De son côté, les représentants du patronat sont plus optimistes. "On ne rentre pas dans une négociation pour échouer. On rentre dans une négociation pour réussir", a dit Hubert Mongon (Medef), après cinq heures de négociation, lors d'un point presse téléphonique. D'après des propos rapportés par l'Agence France Presse, il a loué des "points de convergences" lors de cette rencontre, qui s'est selon lui tenue "dans un climat constructif" avec la CFDT, la CGT, FO, la CFE-CGC, la CFTC, la CPME et l'U2P, refusant de parler "à ce stade, de points de désaccord". Pour lui, il y a de la place pour un accord "utile, efficace, interprofessionnel".

Un plan en sept chapitres

Le week-end dernier, le Medef a soumis aux négociateurs un plan en sept chapitres avec différents points à négocier. Ces différents chapitres portent aussi bien sur le bénévolat, la cohésion sociale, le volontariat, la réversibilité, l'éligibilité d'un poste au télétravail, la charge de travail, les frais professionnels, la formation des manageurs, l'isolement des salariés, le handicap ou encore l'intégration des nouveaux collaborateurs. Le télétravail exercé en temps de crise est abordé dans le septième chapitre. Autant dire que les risques de friction sont multiples.

Un télétravail en hausse depuis septembre, loin des niveaux du printemps

L'arrivée de la seconde vague au cours du troisième trimestre a incité certaines entreprises et salariés à pratiquer le télétravail. S'il est encore difficile d'avoir des chiffres récents sur cette forme d'organisation, l'Insee - dans une note d'éclairage rendue publique ce mardi 10 novembre -, indique qu'environ 30% des personnes interrogées durant la dernière semaine de septembre avaient travaillé à domicile au cours des quatre semaines précédentes. C'est un niveau en forte hausse mais qui reste très loin des pics enregistrés au printemps au moment du confinement strict. À cette période, près de 55% des répondants affirmaient qu'ils avaient travaillé à distance pendant la mise sous cloche de l'économie.

----------------------------------------

SÉRIE D'EXERCICES:
[a] Reformulez sous forme de liste le paragraphe du texte sur le télétravail qui commence par « Le week-end dernier, le Medef a soumis », en gardant ses faits principaux.
[b] D'après le texte sur le télétravail, quelle part des personnes interrogées durant la dernière semaine de septembre avait travaillé à domicile au cours des quatre semaines précédentes ?
Le matériel qui vient ensuite est indépendant du texte.

Extraits d'un jeu de données

----------------------------------------

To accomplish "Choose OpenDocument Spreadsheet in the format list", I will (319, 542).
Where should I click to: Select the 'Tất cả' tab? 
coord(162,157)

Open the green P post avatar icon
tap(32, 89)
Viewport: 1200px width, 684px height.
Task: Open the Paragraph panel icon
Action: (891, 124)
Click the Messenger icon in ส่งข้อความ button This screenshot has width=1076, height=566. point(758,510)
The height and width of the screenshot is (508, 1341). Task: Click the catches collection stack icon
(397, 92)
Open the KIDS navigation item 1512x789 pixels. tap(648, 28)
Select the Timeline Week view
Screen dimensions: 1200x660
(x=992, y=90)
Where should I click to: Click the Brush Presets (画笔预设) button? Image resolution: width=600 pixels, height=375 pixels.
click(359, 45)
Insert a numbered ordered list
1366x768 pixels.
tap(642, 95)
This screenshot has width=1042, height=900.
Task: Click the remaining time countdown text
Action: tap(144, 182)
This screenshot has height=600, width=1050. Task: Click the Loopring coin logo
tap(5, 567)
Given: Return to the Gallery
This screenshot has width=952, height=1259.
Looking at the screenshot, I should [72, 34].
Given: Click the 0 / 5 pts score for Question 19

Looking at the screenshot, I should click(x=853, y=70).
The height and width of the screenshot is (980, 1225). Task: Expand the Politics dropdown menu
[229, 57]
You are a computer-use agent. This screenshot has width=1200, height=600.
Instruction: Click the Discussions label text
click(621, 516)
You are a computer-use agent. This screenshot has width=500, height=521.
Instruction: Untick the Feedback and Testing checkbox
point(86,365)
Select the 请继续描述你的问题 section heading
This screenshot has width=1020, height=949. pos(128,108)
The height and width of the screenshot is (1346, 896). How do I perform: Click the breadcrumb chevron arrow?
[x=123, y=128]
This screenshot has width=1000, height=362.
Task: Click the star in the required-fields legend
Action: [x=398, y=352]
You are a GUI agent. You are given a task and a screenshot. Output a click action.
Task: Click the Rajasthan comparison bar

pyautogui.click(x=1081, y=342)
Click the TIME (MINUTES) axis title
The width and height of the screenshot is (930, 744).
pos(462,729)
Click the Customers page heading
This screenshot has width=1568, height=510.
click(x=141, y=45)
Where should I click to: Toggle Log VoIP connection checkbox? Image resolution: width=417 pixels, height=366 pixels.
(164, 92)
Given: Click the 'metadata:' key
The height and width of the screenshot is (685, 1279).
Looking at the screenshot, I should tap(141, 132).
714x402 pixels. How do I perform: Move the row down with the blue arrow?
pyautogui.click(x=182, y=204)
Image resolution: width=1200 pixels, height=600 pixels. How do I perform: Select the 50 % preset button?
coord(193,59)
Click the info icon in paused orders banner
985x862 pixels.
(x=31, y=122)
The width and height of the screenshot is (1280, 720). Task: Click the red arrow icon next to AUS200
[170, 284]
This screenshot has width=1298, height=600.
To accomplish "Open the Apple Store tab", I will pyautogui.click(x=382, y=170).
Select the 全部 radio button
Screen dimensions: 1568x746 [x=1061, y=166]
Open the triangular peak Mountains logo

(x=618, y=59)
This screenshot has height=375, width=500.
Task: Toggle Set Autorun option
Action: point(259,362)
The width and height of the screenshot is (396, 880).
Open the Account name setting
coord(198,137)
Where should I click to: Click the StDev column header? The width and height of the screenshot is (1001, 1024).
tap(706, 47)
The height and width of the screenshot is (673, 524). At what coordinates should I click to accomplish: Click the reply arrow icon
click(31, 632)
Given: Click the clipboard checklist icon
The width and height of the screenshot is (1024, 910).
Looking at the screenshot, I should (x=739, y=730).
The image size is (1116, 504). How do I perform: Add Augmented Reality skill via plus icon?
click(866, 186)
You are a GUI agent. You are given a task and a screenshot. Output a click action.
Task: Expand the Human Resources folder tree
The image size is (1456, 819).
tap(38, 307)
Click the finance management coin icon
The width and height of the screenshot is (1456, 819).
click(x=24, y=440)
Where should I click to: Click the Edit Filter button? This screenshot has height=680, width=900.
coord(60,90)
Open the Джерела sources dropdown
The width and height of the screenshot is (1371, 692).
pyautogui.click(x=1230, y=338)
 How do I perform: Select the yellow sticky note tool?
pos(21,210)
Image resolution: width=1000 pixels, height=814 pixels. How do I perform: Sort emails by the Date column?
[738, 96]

----------------------------------------

RÉPONSES RÉDIGÉES:
[a]
- Le week-end dernier, le Medef a soumis aux négociateurs un plan en sept chapitres contenant différents points à négocier.
- Les thèmes abordés sont le bénévolat, la cohésion sociale, le volontariat, la réversibilité, l'éligibilité d'un poste au télétravail, la charge de travail, les frais professionnels, la formation des manageurs, l'isolement des salariés, le handicap et l'intégration des nouveaux collaborateurs.
- Le septième chapitre traite du télétravail exercé en temps de crise.
- Les risques de friction sont multiples.

[b] Environ 30 % des personnes interrogées.